Exercise => Recast the rows below as a numbered list, leaving out any blank lines.

Dataset rows =>
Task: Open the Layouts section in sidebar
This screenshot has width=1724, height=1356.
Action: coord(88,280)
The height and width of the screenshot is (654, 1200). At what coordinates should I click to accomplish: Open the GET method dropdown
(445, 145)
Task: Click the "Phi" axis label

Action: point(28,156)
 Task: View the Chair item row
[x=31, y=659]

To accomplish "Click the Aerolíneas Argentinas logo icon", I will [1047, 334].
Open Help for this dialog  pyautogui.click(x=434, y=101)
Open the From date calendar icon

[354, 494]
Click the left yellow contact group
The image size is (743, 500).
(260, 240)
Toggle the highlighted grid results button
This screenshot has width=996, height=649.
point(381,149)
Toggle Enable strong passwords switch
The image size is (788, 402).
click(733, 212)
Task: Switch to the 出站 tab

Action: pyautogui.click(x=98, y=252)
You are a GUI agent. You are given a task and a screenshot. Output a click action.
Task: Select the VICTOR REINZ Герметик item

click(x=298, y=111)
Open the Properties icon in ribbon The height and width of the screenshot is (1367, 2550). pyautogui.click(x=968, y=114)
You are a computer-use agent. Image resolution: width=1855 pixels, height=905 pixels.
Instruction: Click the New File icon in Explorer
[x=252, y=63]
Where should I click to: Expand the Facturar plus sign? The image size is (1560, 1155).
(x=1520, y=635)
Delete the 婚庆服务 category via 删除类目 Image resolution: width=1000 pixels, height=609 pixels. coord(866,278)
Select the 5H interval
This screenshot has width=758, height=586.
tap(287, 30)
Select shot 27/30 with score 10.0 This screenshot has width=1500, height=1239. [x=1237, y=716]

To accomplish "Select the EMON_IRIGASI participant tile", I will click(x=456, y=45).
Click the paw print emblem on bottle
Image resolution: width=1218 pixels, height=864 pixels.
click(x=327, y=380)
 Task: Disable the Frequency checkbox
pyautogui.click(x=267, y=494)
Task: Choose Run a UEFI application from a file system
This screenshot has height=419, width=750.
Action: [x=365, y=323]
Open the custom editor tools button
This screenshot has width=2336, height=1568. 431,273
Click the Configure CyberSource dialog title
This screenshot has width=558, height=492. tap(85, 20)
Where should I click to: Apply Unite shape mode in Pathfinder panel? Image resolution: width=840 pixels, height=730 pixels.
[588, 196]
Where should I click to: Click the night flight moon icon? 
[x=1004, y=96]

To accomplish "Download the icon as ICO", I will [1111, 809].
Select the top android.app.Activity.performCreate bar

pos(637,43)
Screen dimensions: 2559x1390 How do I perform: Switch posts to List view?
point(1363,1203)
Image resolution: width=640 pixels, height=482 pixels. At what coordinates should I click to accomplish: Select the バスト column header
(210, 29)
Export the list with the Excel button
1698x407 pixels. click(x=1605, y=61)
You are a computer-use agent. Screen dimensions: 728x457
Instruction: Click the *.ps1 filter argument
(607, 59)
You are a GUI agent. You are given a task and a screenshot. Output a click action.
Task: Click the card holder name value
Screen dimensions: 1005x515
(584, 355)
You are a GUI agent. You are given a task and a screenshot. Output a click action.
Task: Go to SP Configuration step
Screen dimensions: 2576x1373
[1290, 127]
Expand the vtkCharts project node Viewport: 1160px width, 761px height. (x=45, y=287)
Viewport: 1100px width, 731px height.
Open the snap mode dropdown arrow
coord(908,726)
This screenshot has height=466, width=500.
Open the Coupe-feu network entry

Output below =>
1. Task: Open the Layouts section in sidebar
2. This screenshot has width=1724, height=1356.
3. Action: coord(88,280)
4. The height and width of the screenshot is (654, 1200). At what coordinates should I click to accomplish: Open the GET method dropdown
5. (445, 145)
6. Task: Click the "Phi" axis label
7. Action: point(28,156)
8.  Task: View the Chair item row
9. [x=31, y=659]
10. To accomplish "Click the Aerolíneas Argentinas logo icon", I will [1047, 334].
11. Open Help for this dialog  pyautogui.click(x=434, y=101)
12. Open the From date calendar icon
13. [354, 494]
14. Click the left yellow contact group
15. The image size is (743, 500).
16. (260, 240)
17. Toggle the highlighted grid results button
18. This screenshot has width=996, height=649.
19. point(381,149)
20. Toggle Enable strong passwords switch
21. The image size is (788, 402).
22. click(733, 212)
23. Task: Switch to the 出站 tab
24. Action: pyautogui.click(x=98, y=252)
25. You are a GUI agent. You are given a task and a screenshot. Output a click action.
26. Task: Select the VICTOR REINZ Герметик item
27. click(x=298, y=111)
28. Open the Properties icon in ribbon The height and width of the screenshot is (1367, 2550). pyautogui.click(x=968, y=114)
29. You are a computer-use agent. Image resolution: width=1855 pixels, height=905 pixels.
30. Instruction: Click the New File icon in Explorer
31. [x=252, y=63]
32. Where should I click to: Expand the Facturar plus sign? The image size is (1560, 1155).
33. (x=1520, y=635)
34. Delete the 婚庆服务 category via 删除类目 Image resolution: width=1000 pixels, height=609 pixels. coord(866,278)
35. Select the 5H interval
36. This screenshot has width=758, height=586.
37. tap(287, 30)
38. Select shot 27/30 with score 10.0 This screenshot has width=1500, height=1239. [x=1237, y=716]
39. To accomplish "Select the EMON_IRIGASI participant tile", I will click(x=456, y=45).
40. Click the paw print emblem on bottle
41. Image resolution: width=1218 pixels, height=864 pixels.
42. click(x=327, y=380)
43.  Task: Disable the Frequency checkbox
44. pyautogui.click(x=267, y=494)
45. Task: Choose Run a UEFI application from a file system
46. This screenshot has height=419, width=750.
47. Action: [x=365, y=323]
48. Open the custom editor tools button
49. This screenshot has width=2336, height=1568. 431,273
50. Click the Configure CyberSource dialog title
51. This screenshot has width=558, height=492. tap(85, 20)
52. Where should I click to: Apply Unite shape mode in Pathfinder panel? Image resolution: width=840 pixels, height=730 pixels.
53. [588, 196]
54. Where should I click to: Click the night flight moon icon? 
55. [x=1004, y=96]
56. To accomplish "Download the icon as ICO", I will [1111, 809].
57. Select the top android.app.Activity.performCreate bar
58. pos(637,43)
59. Screen dimensions: 2559x1390 How do I perform: Switch posts to List view?
60. point(1363,1203)
61. Image resolution: width=640 pixels, height=482 pixels. At what coordinates should I click to accomplish: Select the バスト column header
62. (210, 29)
63. Export the list with the Excel button
64. 1698x407 pixels. click(x=1605, y=61)
65. You are a computer-use agent. Screen dimensions: 728x457
66. Instruction: Click the *.ps1 filter argument
67. (607, 59)
68. You are a GUI agent. You are given a task and a screenshot. Output a click action.
69. Task: Click the card holder name value
70. Screen dimensions: 1005x515
71. (584, 355)
72. You are a GUI agent. You are given a task and a screenshot. Output a click action.
73. Task: Go to SP Configuration step
74. Screen dimensions: 2576x1373
75. [1290, 127]
76. Expand the vtkCharts project node Viewport: 1160px width, 761px height. (x=45, y=287)
77. Viewport: 1100px width, 731px height.
78. Open the snap mode dropdown arrow
79. coord(908,726)
80. This screenshot has height=466, width=500.
81. Open the Coupe-feu network entry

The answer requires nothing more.